Un premier papier sur les «quadrumanes à poils longs» de la forêt de Bugoma paraît dans l’American Journal of Primatology du mois de février 2024. Il y est question de leur propension inhabituelle à fabriquer des nids au sol pour dormir. Normalement, les chimpanzés dorment en effet dans les arbres et très épisodiquement par terre. À Bugoma, 20% des nids sont au sol, ce qui est énorme.

Il s’avère également que les chimpanzés de Bugoma se trouvent dans une sorte de «carrefour culturel», à mi-chemin entre Budongo et Kibalé. L’utilisation des «feuilles-éponges» y est courante. Par ailleurs, certains individus considèrent le miel comme une ressource intéressante, d’autres non. Dans des expériences menées par Kelly Mannion, doctorante dans l’équipe de Thibaud Gruber, au moins un mâle a utilisé un bâton quelques fois. Comme ce type de savoir-faire se transmet par les femelles, il est probable qu’il ait appris ce geste de sa mère.

Entre-temps, les scientifiques ont commencé à habituer la deuxième communauté. Vivant à l’origine au nord-ouest de la station, celle-ci a récemment migré, notamment sous la pression des bûcherons qui grignotent la forêt à la lisière de leur territoire. Coup de chance, le groupe s’est installé autour de la station, ce qui a permis d’accélérer le processus.

Les activités d’écotourisme, menées sur la première communauté, ont, quant à elles, démarré en août 2024, après que les scientifiques ont jugé que les conditions le permettaient. C’est la NFA qui vend les permis pour observer les chimpanzés aux touristes qui sont accueillis à la station dans l’attente de la construction d’un centre d’écotourisme séparé. Ces nouveaux visiteurs sont accompagnés d’un guide, prêté pour l’instant par la station en attendant que des indépendants soient formés.

Le développement de cette activité ne se déroule toutefois pas sans anicroche. Souvent abreuvés par des images sur Internet de singes en captivité, les touristes sont moins attentifs à ne pas briser ce contrat de non-interaction entre l’humain et l’animal sauvage.

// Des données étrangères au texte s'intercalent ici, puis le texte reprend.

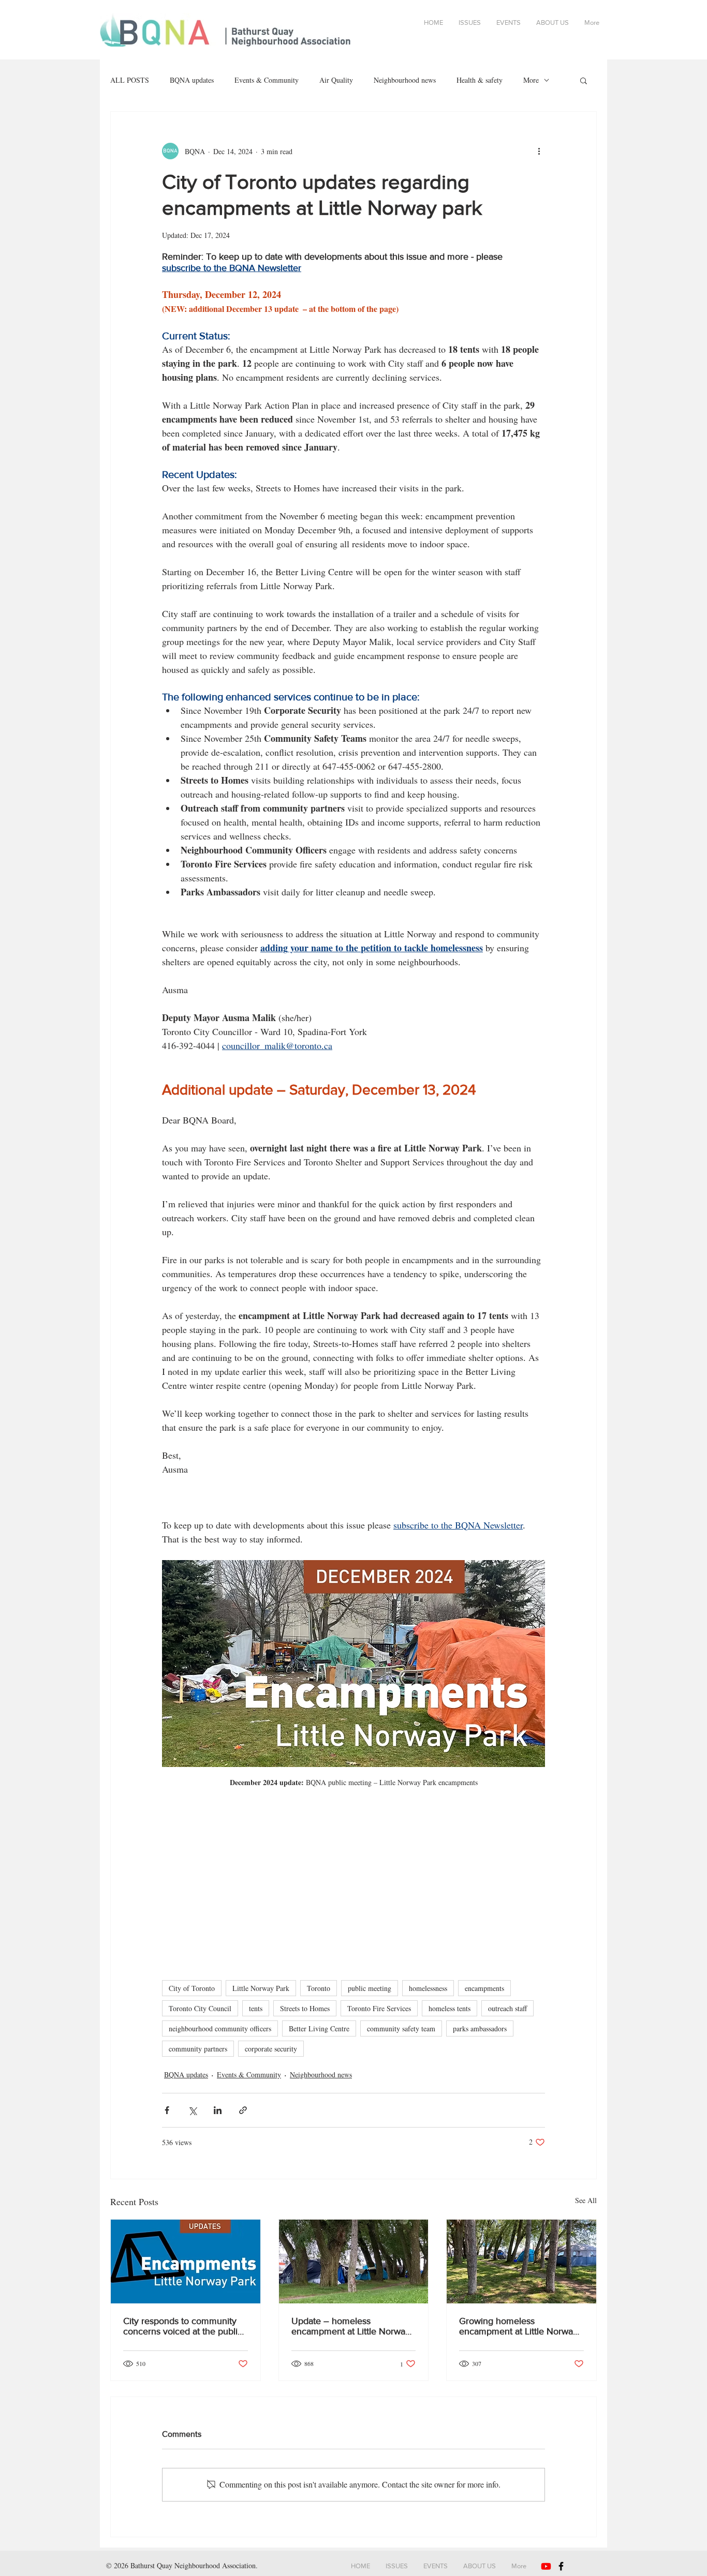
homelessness (428, 1988)
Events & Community (266, 80)
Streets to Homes (305, 2008)
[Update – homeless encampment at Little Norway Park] (354, 2261)
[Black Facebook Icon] (561, 2566)
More (531, 80)
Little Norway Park (260, 1988)
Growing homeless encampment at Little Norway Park (518, 2326)
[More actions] (539, 151)
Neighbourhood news (405, 80)
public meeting (369, 1988)
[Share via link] (243, 2110)
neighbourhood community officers (220, 2028)
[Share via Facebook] (167, 2110)
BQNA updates (192, 80)
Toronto (318, 1988)
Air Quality (336, 80)
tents (255, 2008)
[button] (583, 80)
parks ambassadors (480, 2028)
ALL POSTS (129, 80)
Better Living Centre (319, 2028)
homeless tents (449, 2008)
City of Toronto (192, 1988)
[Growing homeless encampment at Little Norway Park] (521, 2261)
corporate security (271, 2049)
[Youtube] (546, 2566)
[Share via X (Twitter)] (192, 2110)
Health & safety (479, 80)
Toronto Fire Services (379, 2008)
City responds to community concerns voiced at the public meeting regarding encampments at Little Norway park (184, 2326)
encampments (484, 1988)
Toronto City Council (200, 2008)
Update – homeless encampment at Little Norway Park (350, 2326)
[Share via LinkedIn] (218, 2110)
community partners (198, 2049)
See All (586, 2200)
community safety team (401, 2028)
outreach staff (507, 2008)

Dans d’autres sites d’écotourisme où les chimpanzés ont été habitués depuis bien plus longtemps qu’à Bugoma, ils s’en approchent parfois trop, risquant de provoquer des interactions, parfois même physiques. Le problème, c’est que cela peut devenir dangereux. Un adulte possède une force impressionnante et peut rapidement devenir agressif. Et comme il se doit, avec des chimpanzés moins habitués comme à Bugoma, certains des visiteurs se plaignent lorsque les animaux restent dans les arbres.

«Je suis retourné en novembre en Ouganda pour aider à la coordination des différents acteurs, comme la NFA, les exploitants de lodges, les guides touristiques et les chercheurs de la station, explique Thibaud Gruber. C’est bien sûr la NFA qui gère comme elle le souhaite la forêt de Bugoma et ses habitants. Mon rôle consiste à informer tous ces acteurs que les primates que nous avons habitués à la présence humaine pourraient très bien disparaître dans la forêt si le stress devenait trop important. Un chimpanzé qui a peur se cache et ne vocalise plus. On risque alors de ne plus le retrouver avant longtemps. Ce qui n’est dans l’intérêt de personne. Ni des chercheurs, ni des touristes.»